Estaban los tres sentados en la cabina del jeep. Tatiana estaba apretujada entre el circunspecto Martin, que llevaba el volante, y la jovial Penny.
—Vayamos a los campos, doctor Flanagan —insistió Tatiana—. ¿No tiene la impresión de que allá lo necesitan? Hay escasez de médicos en Berlín.
—En todas partes hay escasez de médicos —repuso Martin—. Berlín es un terreno pantanoso, demasiado peligro…
Sin embargo, hicieron escala en Hamburgo para recoger más material y partieron hacia Berlín. Cuando colocaban los lotes, Martin les recordó que según el reglamento la carga no podía superar el metro de altura, pero Penny y Tatiana no le hicieron caso y llenaron el jeep del suelo al techo. Tatiana no podía acceder a su arsenal, pero pensó que el jeep iría menos cargado cuando lo necesitara.
Tatiana había hecho acopio de armas y municiones como para bombardear ella sólita toda la ciudad de Berlín. Además, en Hamburgo adquirió de su propio bolsillo una caja con veinte botellas de vodka de litro y medio.
—¿Para qué queremos vodka?
—Ya verá, Martin. Sin el vodka no iremos a ninguna parte.
—No quiero vodka en mi jeep.
—Créame, no se arrepentirá.
—Consumir alcohol es un hábito repugnante, un comportamiento que yo, como médico, no puedo excusar.
—Y tiene toda la razón. Es inexcusable…
Tatiana cerró la trasera del jeep de un portazo, como si no hubiera más que hablar. Penny ahogó una risita.
—No me está usted ayudando, enfermera Woester. Y usted, Barrington, ¿no me ha oído? No podemos llevar alcohol.
—¿Ha estado alguna vez en territorio soviético, doctor Flanagan?
—La verdad es que no.
—Ya decía yo… Por eso mismo le pido que confíe en mí. Sólo por esta vez, ¿de acuerdo? El vodka nos será muy útil.
—¿Usted qué opina? —dijo Martin, mirando a Penny.
—Tatiana trabaja para el Departamento de Sanidad de Nueva York: es la jefe de enfermería de la isla de Ellis —aseguró Penny—. Si ella dice que debemos llevar vodka, llevaremos vodka.
Tatiana pensó que no valía la pena precisar que ya no era la jefe de enfermería de Ellis.
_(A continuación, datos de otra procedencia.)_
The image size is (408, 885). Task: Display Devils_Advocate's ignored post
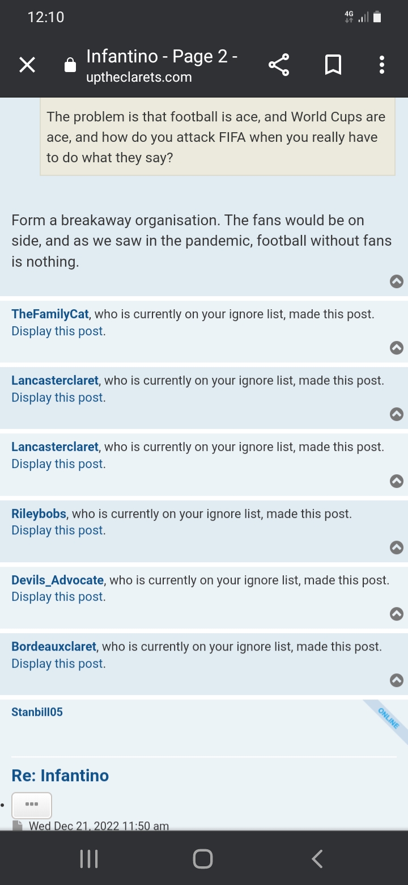[x=58, y=597]
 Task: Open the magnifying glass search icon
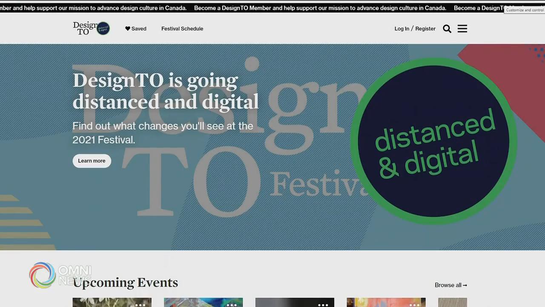pos(447,29)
En los campos de desplazados de la parte occidental de Alemania, Tatiana encontró algo más valioso que el dinero y las joyas o que la tinta y el papel: el contacto con los miles de soldados que añoraban desesperadamente sus hogares. Casi todos le tendían la mano y le susurraban palabras en francés, italiano o alemán, o en un familiar y tranquilizador inglés, diciéndole que era muy guapa y muy buena y preguntándole si se sentía sola, si estaba casada, si estaba disponible, si, si, si… y Tatiana, mientras les acariciaba la frente para proporcionarles un poco de consuelo, respondía siempre en voz baja: «No soy la chica que necesitas, estoy aquí porque ando buscando a mi marido…».
Penny, en cambio, estaba soltera y disponible y no buscaba a ningún marido. ¿Qué buscaba? Tatiana se alegró de que Vikki no la hubiera acompañado a aquella caldera de deseos masculinos insatisfechos, porque habría pensado que los dioses se habían decidido por fin a atender sus plegarias… Penny, menos atractiva que Vikki (tal vez ahí radicaba el problema), se sentía halagada y sucumbía sin poder evitarlo a los ruegos de los soldados, y cada pocas semanas tenía que inyectarse penicilina para prevenir problemas cuya simple imaginación erizaba la piel de Tatiana.
A pesar de sus esperanzas y su fe y su amor por él, Tatiana no podía evitar pensar que Alexander, confinado en alguno de los centenares de campos repartidos por Alemania, podía estar diciendo en ese mismo momento a una enfermera complaciente como Penny: «¿De qué tienes miedo? No pido mucho… sólo que vengas a verme cuando haya oscurecido». Alexander, que había copulado con Tatiana en una cama del hospital de Morozovo pocos días antes de que ella huyera de la Unión Soviética… Alexander, que por las noches era incapaz de pensar en otra cosa o hablar de otra cosa. ¿Sería él uno de los hombres que esperaban en la litera del barracón a que apareciera su enfermera?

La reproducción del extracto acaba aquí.